Raisonner : un iceberg

Une fois ces constats posés, il peut être intéressant de nous attarder sur ce qu’est précisément cette activité décrite par le verbe “raisonner”.

Raisonner, c’est “produire des inférences, c’est à dire une opération mentale par laquelle on accepte qu’une proposition soit vraie en vertu de sa liaison avec d’autres propositions. Quand on raisonne, on fait du lien. « Le sujet humain possède une capacité remarquable : celle d’élaborer, à partir d’informations primitives sur l’état de son environnement (présent ou hypothétique), d’autres informations sur l’état de ce même environnement par des activités totalement intériorisées” (Politzer, 1990).

Raisonner est donc, par essence, une activité invisible ! Il s’agit d’opérations mentales.

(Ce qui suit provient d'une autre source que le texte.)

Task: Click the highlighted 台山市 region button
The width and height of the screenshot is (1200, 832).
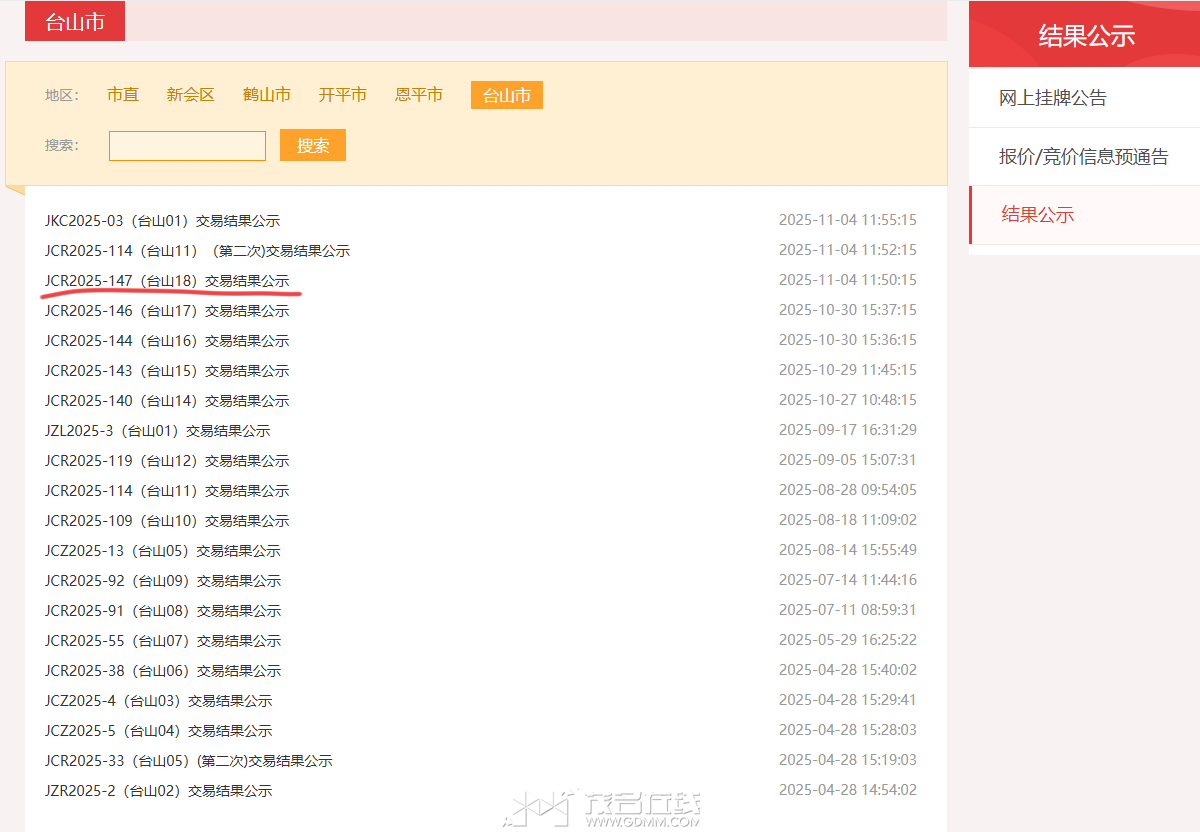Action: [506, 94]
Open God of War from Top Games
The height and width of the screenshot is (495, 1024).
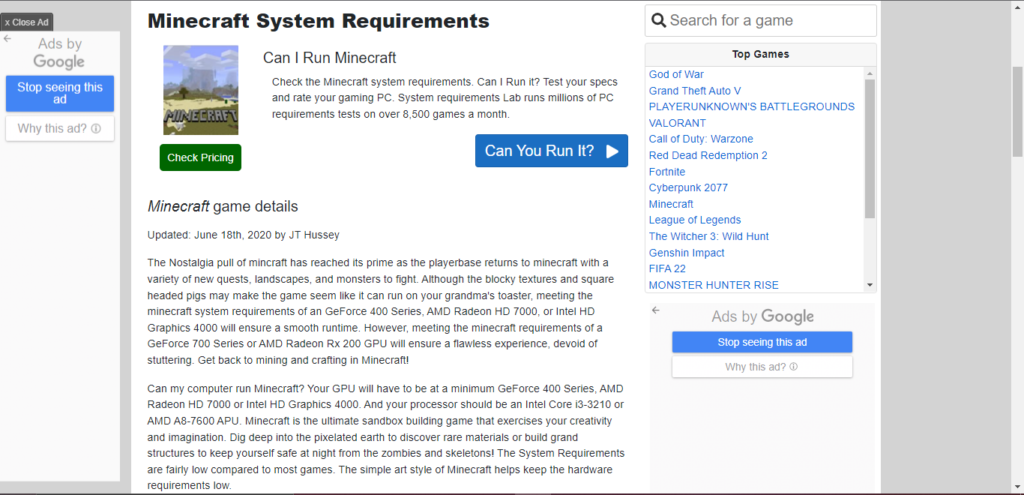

De ce fait, nous ne voyons que des manifestations de cette activité via des explications, des justifications ou des démonstrations. Il n’est d’ailleurs pas certain que la communication réalisée par cette activité mentale rende réellement compte de la réalité de cette activité (en réalité, on est même certain du contraire).

La situation pourrait être représentée par un iceberg. La partie émergée représente ces marques visibles qui ne rendent souvent pas compte du raisonnement réel, le raisonnement étant la partie immergée. Certes, démontrer, justifier, expliquer amène à raisonner de nouveau mais le coeur du raisonnement est bien propre à chacun.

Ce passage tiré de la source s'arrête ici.